* [PAGE TEXT]:
— start —

In the sense of showing kindness and compassion to others, caring is (of course) a biblical concept, though one shared by the three Abrahamic faiths. The New Testament (NT), however, shines some explicitly Christian light on the concept. The NT uses the two Greeks words most frequently translated as ‘care’ in English in apparently contradictory ways. This is helpfully made explicit in 1 Peter 5:7, where the two most familiar Greek words helpfully both appear in the same verse, “Casting all your care (merimna) upon Him, for He cares (melo) for you” (NKJV).
Merimna most frequently refers to our anxieties and things that concern us (i.e. we care about). Jesus uses this word in all three accounts of the parable of the sower in the synoptic gospels when He refers to those who hear His word, which is subsequently choked by their cares and riches of this world (Matt 13:22; Mark 4:19; Luke 8:14). Paul also uses merimna when he talks about all the many difficulties he has had to face in his ministry. He adds, as the grand finale, “besides those, the daily care of all the churches” (2 Cor 11:28).
In contrast, melo (and its cognates) is the word of choice for expressing compassion, and providing practical and emotional support and help. This is shown in the parable of the Good Samaritan, where the Samaritan brings the man ‘who fell among thieves’ to an inn and ‘took care of him’ (Luke 10:34) and instructs the innkeeper to take care of him as well (Luke 11:35). Paul also uses melo when he asks if God cares for oxen (1 Cor 9:9). The clear implication is that He does indeed, and so how much more does He care for us to whom He gives His word about caring for animals. This passage echoes Jesus’ words about our heavenly Father feeding the birds and clothing the flowers of the field, so how much more will He do the same for us. (Matt 6:26-30).
The two senses of “care” in the English language are mirrored in our practical experience of caring. Showing concern and kindness to others comes with a cost, and caring people are often prone to experience their care and compassion for others morphing into burdens for themselves that they cannot carry. No wonder then that Peter reminds us in 1 Peter 5:7 (referred to earlier) that God’s care in His loving kindness and compassion motivates us to share the weight of our concerns and anxieties with Him. When care burdens us, often from caring for others, our Lord Jesus tells us to come to Him and take His yoke on us and learn from Him. His yoke is easy, and His burden is light because He carries it with us (Matt 11:28-30).
The Uncaring Christ?
What recently struck me the most about the use of melo in the gospels is that it is most often used negatively in a context of not caring. Examples include the reference to Judas not caring for the poor because he was a thief (John 12:6), or where Luke recounts that Gallio didn’t care about Sosthenes being beaten up when he had done nothing wrong (Acts 18:17).

— end —

* [STATED EXERCISE 1]:
Please rewrite the passage on the Greek words for care, everything from "Merimna most frequently" down to "(2 Cor 11:28).", with "riches" replaced by "wealth".
* [STATED EXERCISE 2]:
Answer these from the passage on the Greek words for care:
(a) Which verse contains both Greek words for care?
(b) According to the passage, what does Paul ask whether God cares for?
(c) Whose beating did Gallio not care about?
* [STATED EXERCISE 3]:
Write what comes next in the passage on the Greek words for care, picking up after its final sentence.

* [RECORDS SUPPLIED]:
— start —

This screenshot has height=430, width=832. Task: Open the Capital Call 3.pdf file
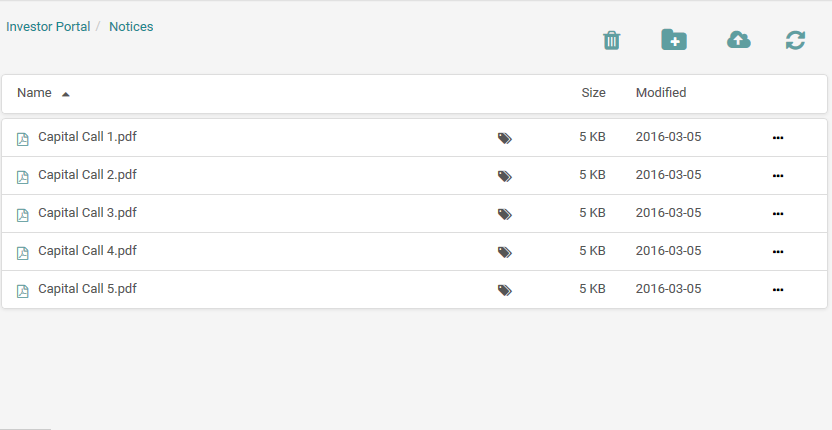(87, 213)
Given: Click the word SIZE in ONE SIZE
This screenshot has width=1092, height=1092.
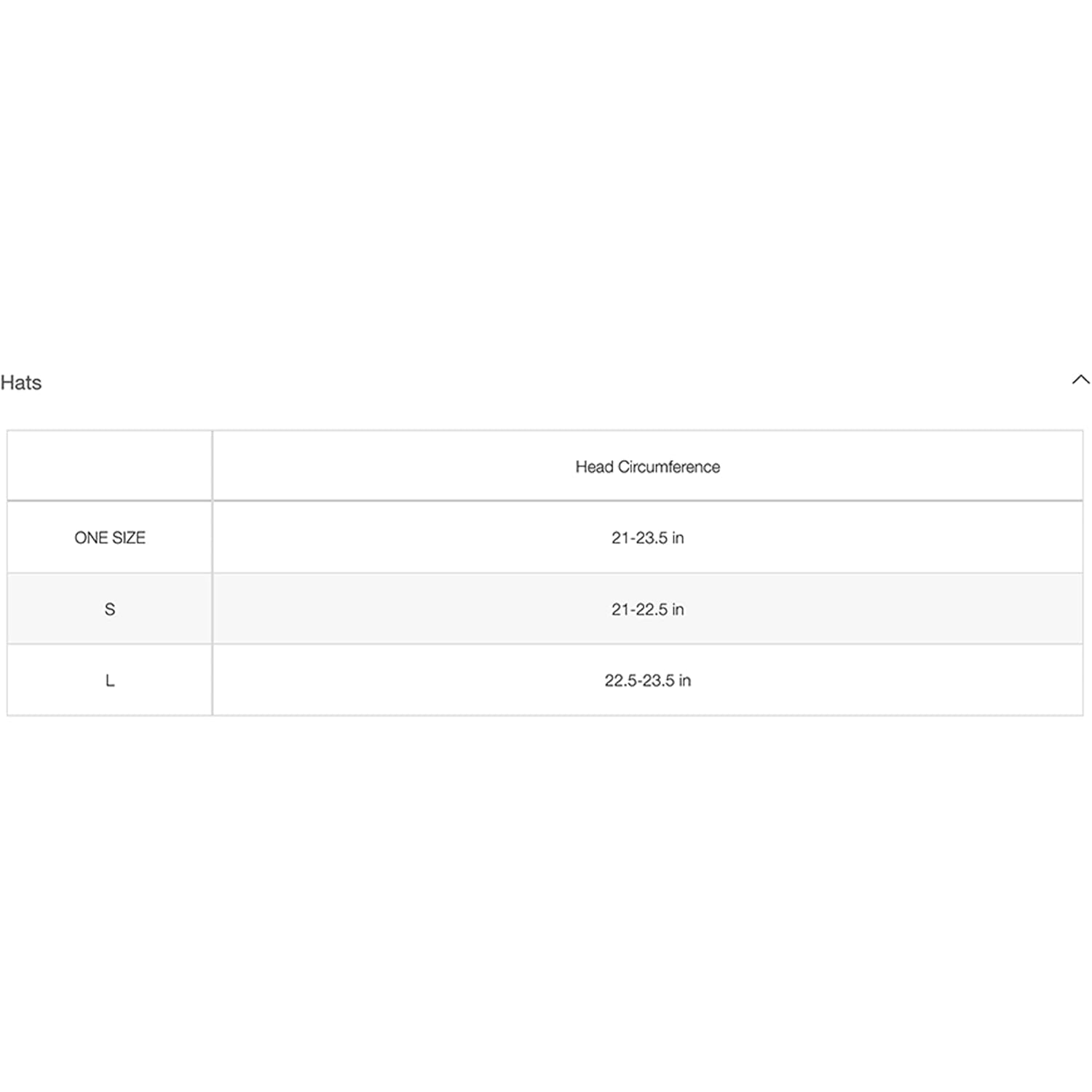Looking at the screenshot, I should (x=129, y=538).
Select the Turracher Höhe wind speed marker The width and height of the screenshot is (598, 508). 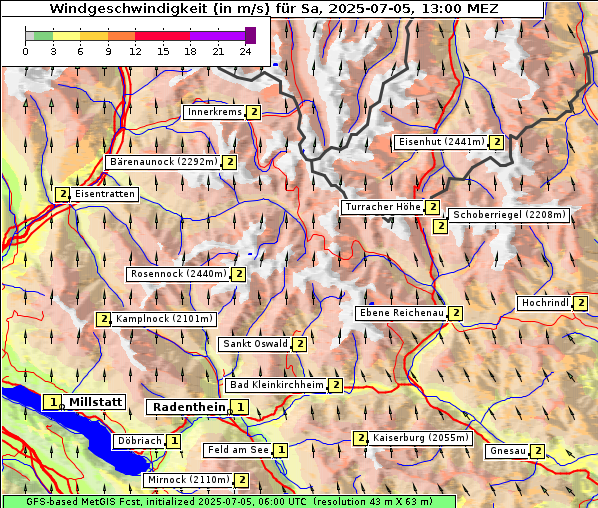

— end —

* [WRITTEN REPLY 1]:
Merimna most frequently refers to our anxieties and things that concern us (i.e. we care about). Jesus uses this word in all three accounts of the parable of the sower in the synoptic gospels when He refers to those who hear His word, which is subsequently choked by their cares and wealth of this world (Matt 13:22; Mark 4:19; Luke 8:14). Paul also uses merimna when he talks about all the many difficulties he has had to face in his ministry. He adds, as the grand finale, “besides those, the daily care of all the churches” (2 Cor 11:28).

* [WRITTEN REPLY 2]:
(a) 1 Peter 5:7
(b) Oxen (1 Cor 9:9)
(c) Sosthenes's

* [WRITTEN REPLY 3]:
Strikingly, however, the person most frequently accused in the NT of being uncaring is Christ Himself. “Teacher, don’t you care if we drown?” (Mark 4:38), he disciples accusingly ask Jesus as they wake Him up from His sleep. They fear for their lives in events over which they have absolutely no control, and don’t believe that Jesus has any control over it either. Sound familiar? Equally accusing is Martha’s complaint to Jesus about her sister’s perceived neglect of her in paying so much attention to Him, “Lord, don’t you care that my sister has left me to do the work by myself? Tell her to help me!” (Luke 10:40). Her telling Jesus what to do by ordering Him about in her parting shot is instructive here. She accuses the one who was to lay down His life for her, of not caring about her. But she was really trying to impose her will on Jesus. ‘Not caring’ was just a form of emotional blackmail. Later on, in John’s gospel, both Martha and Mary imply Jesus had been neglectful of them and their dead brother Lazarus when they both independently say to him, “If you had been here our brother would not have died.” (John 11:21,32). In their loss and grief, even the sister who had sat at Jesus’ feet, and the one who was too distracted by serving, both consider that Jesus didn’t care.
If Jesus Himself was accused of being uncaring by those facing a crisis point of overwhelming emotions, it is perhaps not surprising that those who seek to follow Him face similar accusations today. Nowhere is this more apparent than in relation to sexual expression. God’s gift of marriage between husband and wife should be understood as a parallel of the relationship between Christ and His Bride, the Church (Ephesians 5:32-33). But, so often today, it is seen as an uncaring limitation to be overridden by those who want to express their sexual desires outside of marriage. Almost any form of sexual boundary is challenged as uncaring (at best) and repressive and harmful (at worst).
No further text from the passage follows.